Your idea is correct, but your syntax for expressing it is wrong. This function:

# fun acc element -> let acc = element;;
Error: Syntax error

Isn't correct (as you've probably noticed).

To define a function that returns a value expr:

fun a b -> <expr>

Your expression should have the value b. So your function would look like this:

fun a b -> b

(With possible renamings.)

Another way to look at your problem is that when you use let as an expression, it needs an in. So you could write the function like this (though it's redundant):

fun a b -> let a = b in a

However, this form seems to be a result of thinking imperatively. You're not assigning a new value to a. You're just returning a value.
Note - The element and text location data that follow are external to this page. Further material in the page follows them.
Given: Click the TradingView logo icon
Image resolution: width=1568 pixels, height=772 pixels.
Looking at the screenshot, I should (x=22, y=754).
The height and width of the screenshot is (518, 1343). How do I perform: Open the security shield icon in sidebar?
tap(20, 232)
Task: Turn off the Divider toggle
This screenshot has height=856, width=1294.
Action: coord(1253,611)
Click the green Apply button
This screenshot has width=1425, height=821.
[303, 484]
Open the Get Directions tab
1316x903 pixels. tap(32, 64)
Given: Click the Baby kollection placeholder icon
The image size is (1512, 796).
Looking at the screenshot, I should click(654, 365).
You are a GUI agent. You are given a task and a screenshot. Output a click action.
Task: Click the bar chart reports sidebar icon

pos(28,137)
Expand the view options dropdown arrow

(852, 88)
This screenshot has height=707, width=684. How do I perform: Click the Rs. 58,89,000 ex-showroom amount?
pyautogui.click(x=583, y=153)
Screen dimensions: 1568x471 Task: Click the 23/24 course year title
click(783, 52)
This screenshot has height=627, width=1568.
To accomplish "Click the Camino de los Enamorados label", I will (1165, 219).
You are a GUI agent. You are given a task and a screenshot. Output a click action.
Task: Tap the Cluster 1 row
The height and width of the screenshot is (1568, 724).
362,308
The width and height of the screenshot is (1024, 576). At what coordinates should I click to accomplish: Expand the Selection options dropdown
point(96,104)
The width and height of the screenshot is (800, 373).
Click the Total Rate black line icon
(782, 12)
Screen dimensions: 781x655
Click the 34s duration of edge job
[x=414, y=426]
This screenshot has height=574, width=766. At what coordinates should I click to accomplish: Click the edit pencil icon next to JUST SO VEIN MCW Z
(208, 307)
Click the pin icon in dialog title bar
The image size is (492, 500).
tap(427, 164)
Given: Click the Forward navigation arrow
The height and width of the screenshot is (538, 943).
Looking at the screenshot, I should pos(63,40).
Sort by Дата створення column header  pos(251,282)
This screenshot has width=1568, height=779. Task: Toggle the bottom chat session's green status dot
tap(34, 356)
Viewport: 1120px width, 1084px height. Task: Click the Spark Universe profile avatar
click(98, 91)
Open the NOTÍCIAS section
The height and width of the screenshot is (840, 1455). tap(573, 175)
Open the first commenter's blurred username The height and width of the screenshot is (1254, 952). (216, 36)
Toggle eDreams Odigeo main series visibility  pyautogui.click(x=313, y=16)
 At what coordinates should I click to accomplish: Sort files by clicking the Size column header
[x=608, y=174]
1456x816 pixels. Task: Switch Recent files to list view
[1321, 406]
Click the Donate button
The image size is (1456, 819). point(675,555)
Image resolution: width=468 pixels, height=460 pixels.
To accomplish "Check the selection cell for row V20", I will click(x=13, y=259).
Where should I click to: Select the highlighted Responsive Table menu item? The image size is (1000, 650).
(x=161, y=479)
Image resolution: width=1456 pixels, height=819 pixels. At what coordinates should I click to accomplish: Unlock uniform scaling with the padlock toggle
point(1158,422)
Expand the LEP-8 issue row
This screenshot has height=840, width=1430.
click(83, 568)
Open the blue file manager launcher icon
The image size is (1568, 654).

The following function is completely identical; it just renames the second a to something else:

fun a b -> let zzz = b in zzz

Generally speaking in OCaml you want to give up the idea of assigning values to variables. They are immutable and can't change value (generally speaking).

Update

Here's a session showing that fun a b -> b will solve the problem.

$ ocaml
        OCaml version 4.00.1

# List.fold_left (fun a b -> b) 0 [2; 3; 4; 88];;
- : int = 88

One thing that's easy to forget is that you need to supply a starting value for the accumulator. One obvious choice is the first element of the list. (There must be a first element; an empty list doesn't have a last element.)